In an interview with AARP, Mr. Saul, an Ivy League Business Graduate who President Trump appointed for a six year term, seemed to focus not on best evidence but on toughening up disability standards. Entitled: Changing Eligibility Requirements for Disability Benefits, he says “[ w]e have to modernize our disability operation. Some of our regulations are 40 years, 50 years outdated. We had a workforce 50 years ago that was very different than it is today: many more manual tasks, much more hard labor, for example, many more mining jobs, much more manufacturing. Today, it’s much more office work. Also, don’t forget, health care has completely changed in the last 50 years. Fortunately, some diseases that effect a lot of people today, 50 years ago, if you were diagnosed with that disease, you were finished. Today, a lot of productive people have had serious strokes, heart attacks, cancer. Very, very life-threatening diseases. Today, we have medicine that has really cured the problems and allowed people to go on with very successful lives.

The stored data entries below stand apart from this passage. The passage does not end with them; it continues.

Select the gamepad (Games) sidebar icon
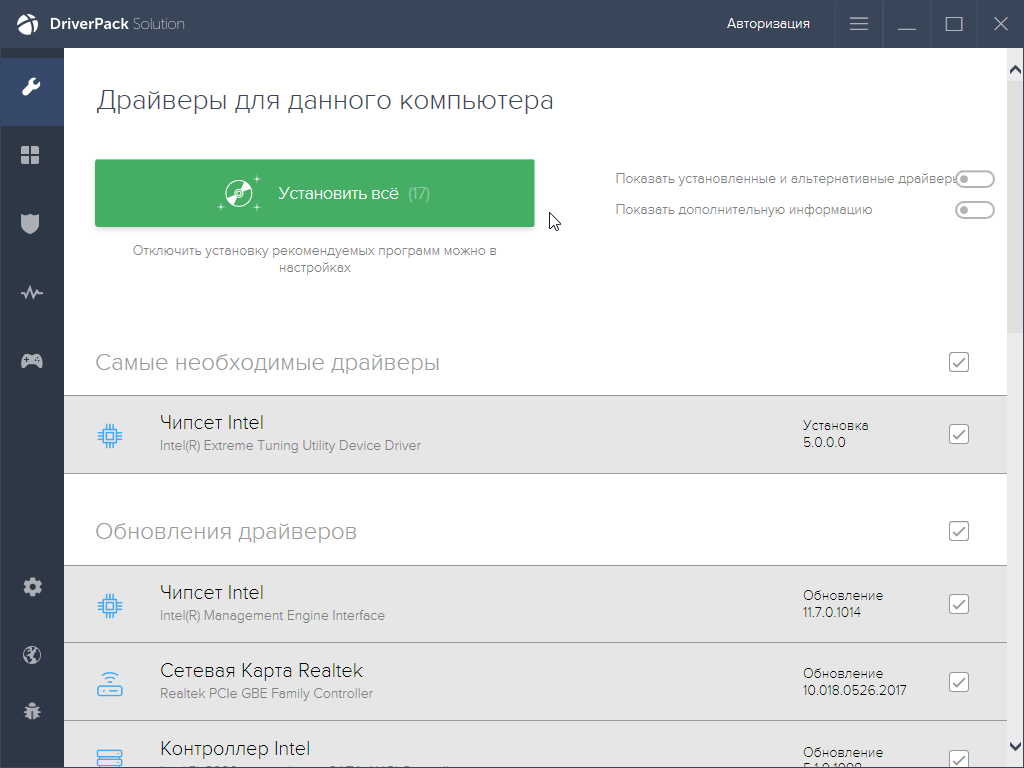This screenshot has width=1024, height=768. pyautogui.click(x=32, y=360)
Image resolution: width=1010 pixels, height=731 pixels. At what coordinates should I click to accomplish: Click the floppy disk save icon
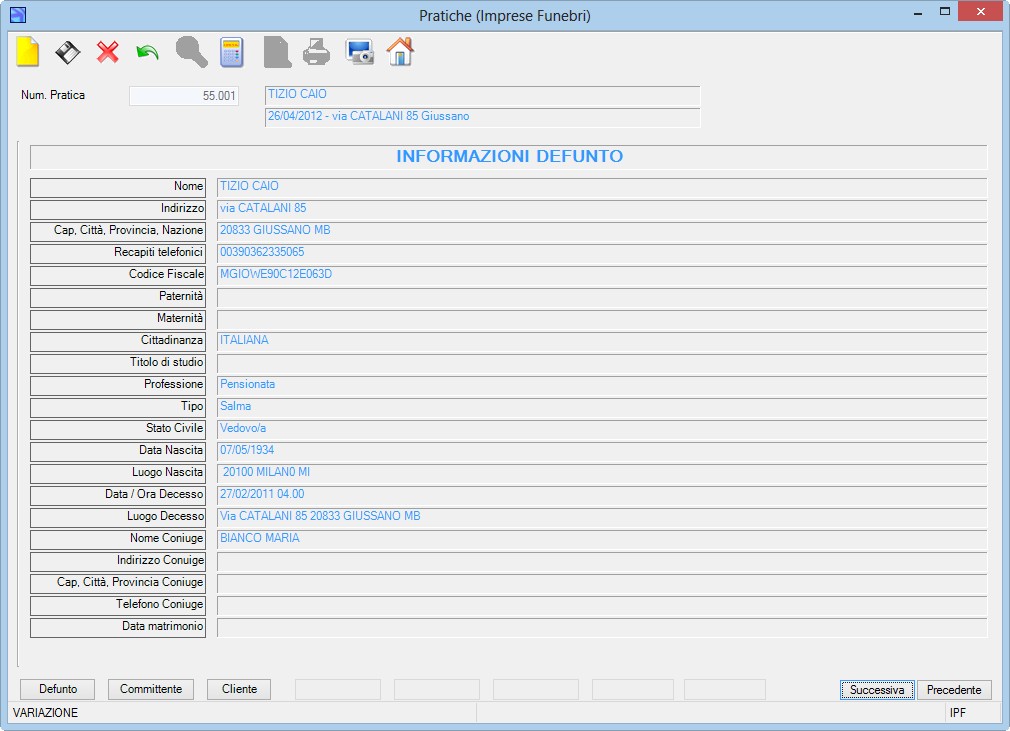(x=68, y=52)
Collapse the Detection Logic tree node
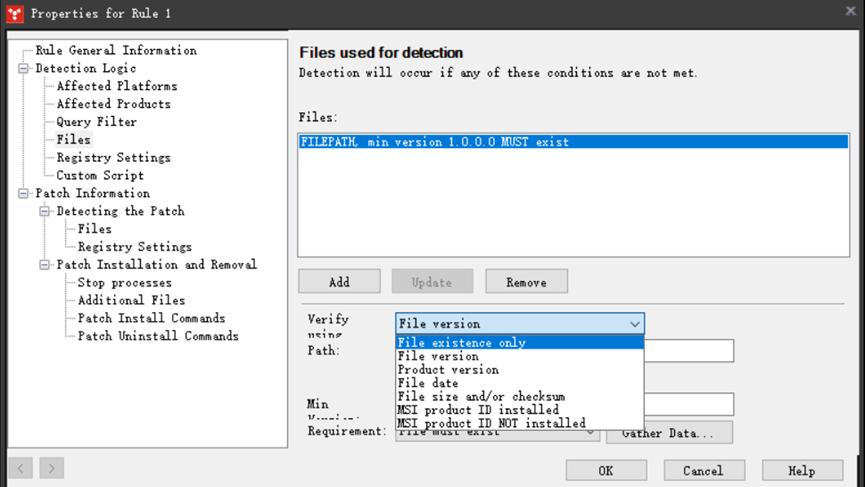This screenshot has height=487, width=865. pyautogui.click(x=23, y=69)
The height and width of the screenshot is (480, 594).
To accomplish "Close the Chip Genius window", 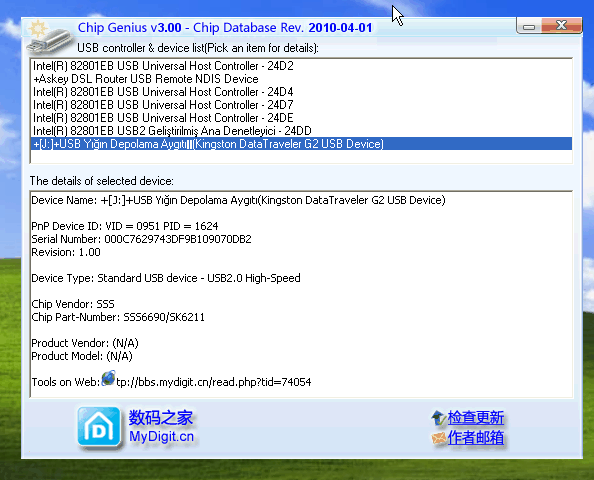I will coord(561,26).
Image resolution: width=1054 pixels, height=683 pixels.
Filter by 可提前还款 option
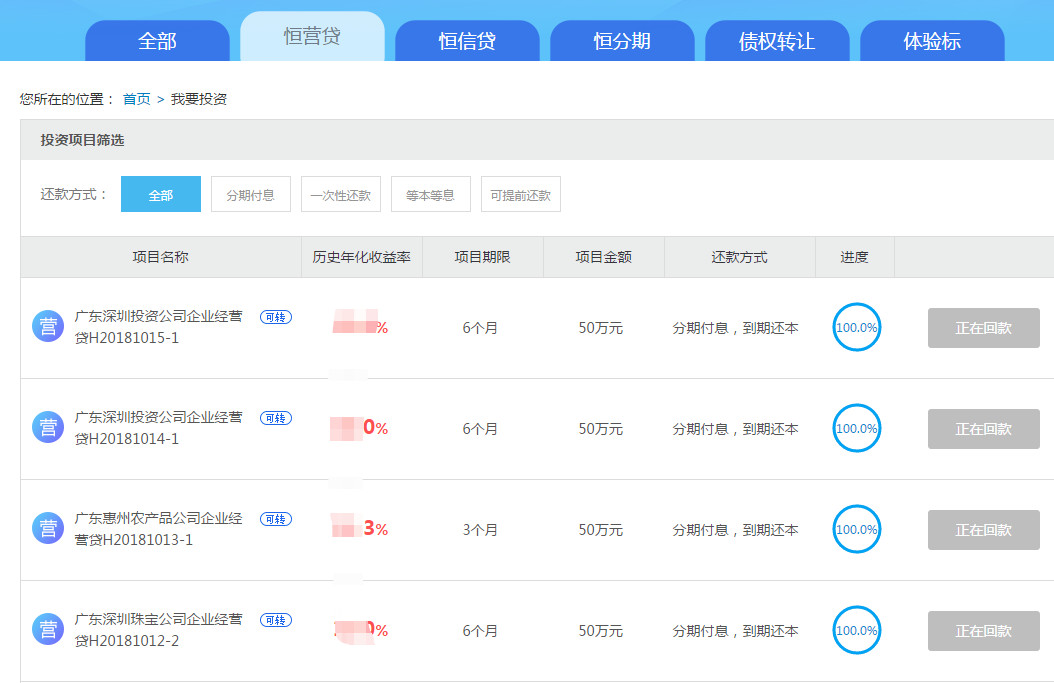tap(520, 195)
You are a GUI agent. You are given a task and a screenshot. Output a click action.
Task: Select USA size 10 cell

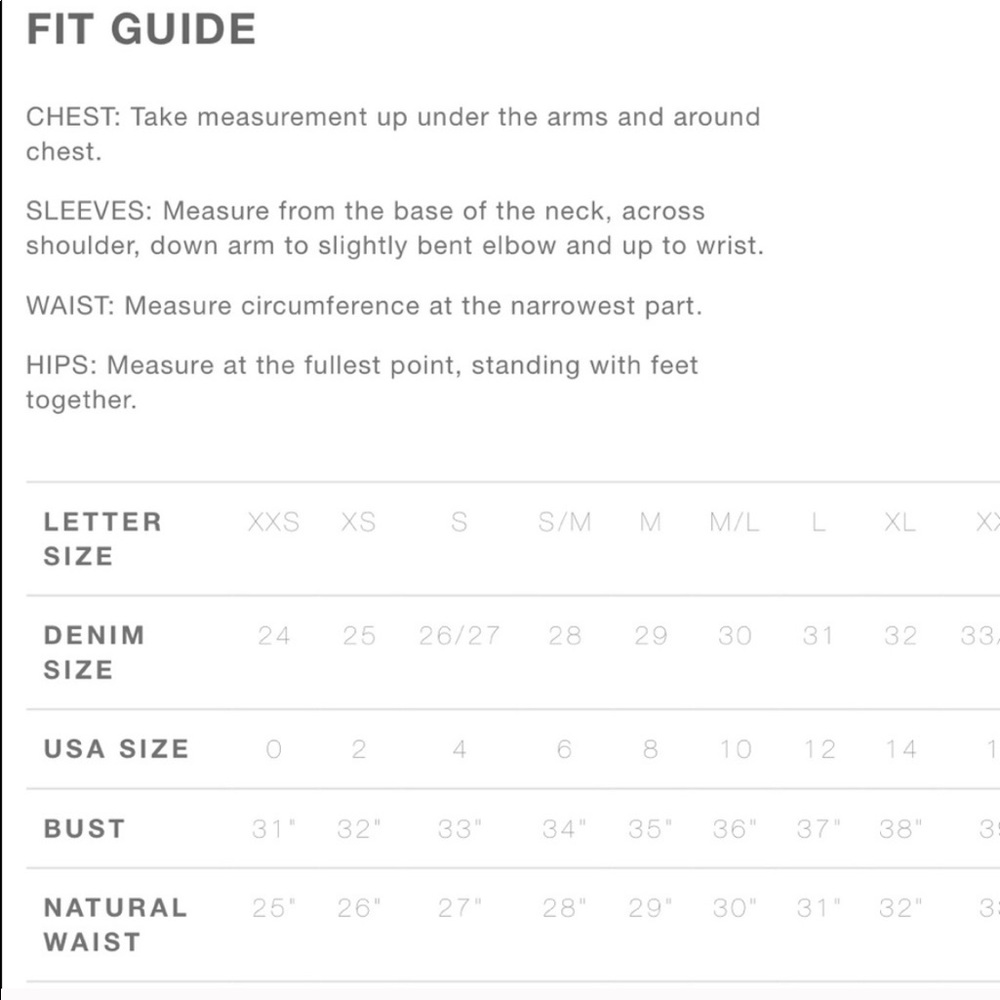(x=735, y=749)
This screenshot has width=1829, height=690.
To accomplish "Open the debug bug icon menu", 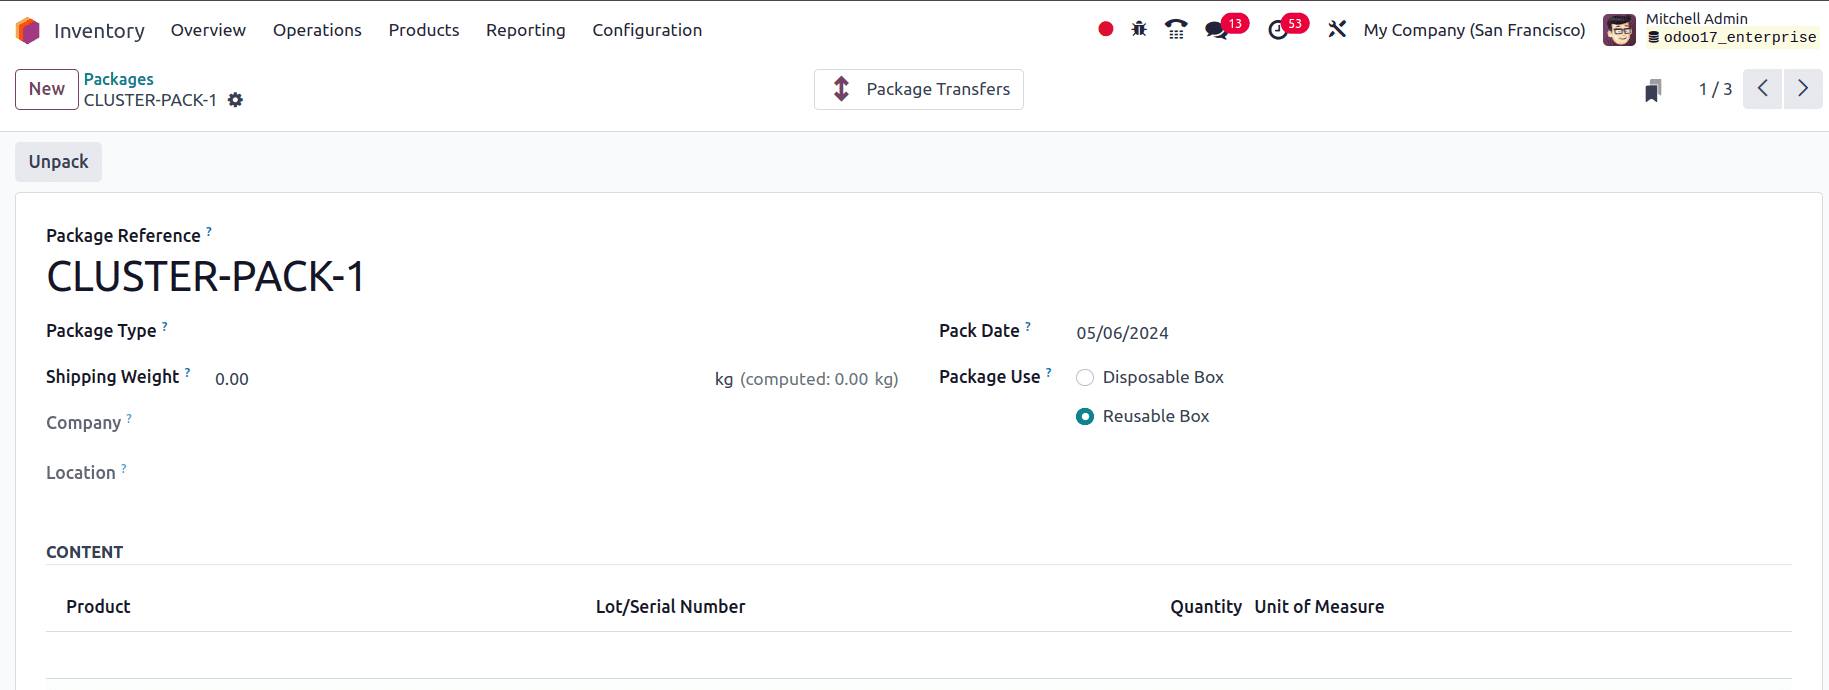I will [x=1139, y=29].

It’s important that the disability plan services those people that really are in need of it, and that are really in bad shape. But it’s also important that the plan reflects the current state of the workforce and health care. I think it’s our duty to be sure that, so that these plans survive, they are up to date and run properly.”

I believe that eligibility requirements should be fair and they should represent a person who’s really disabled and should be available for the benefits. That’s why the laws were passed in the beginning. Unfair claims should not proceed. We will make these things fair and they will represent health care today and represent the labor force today.”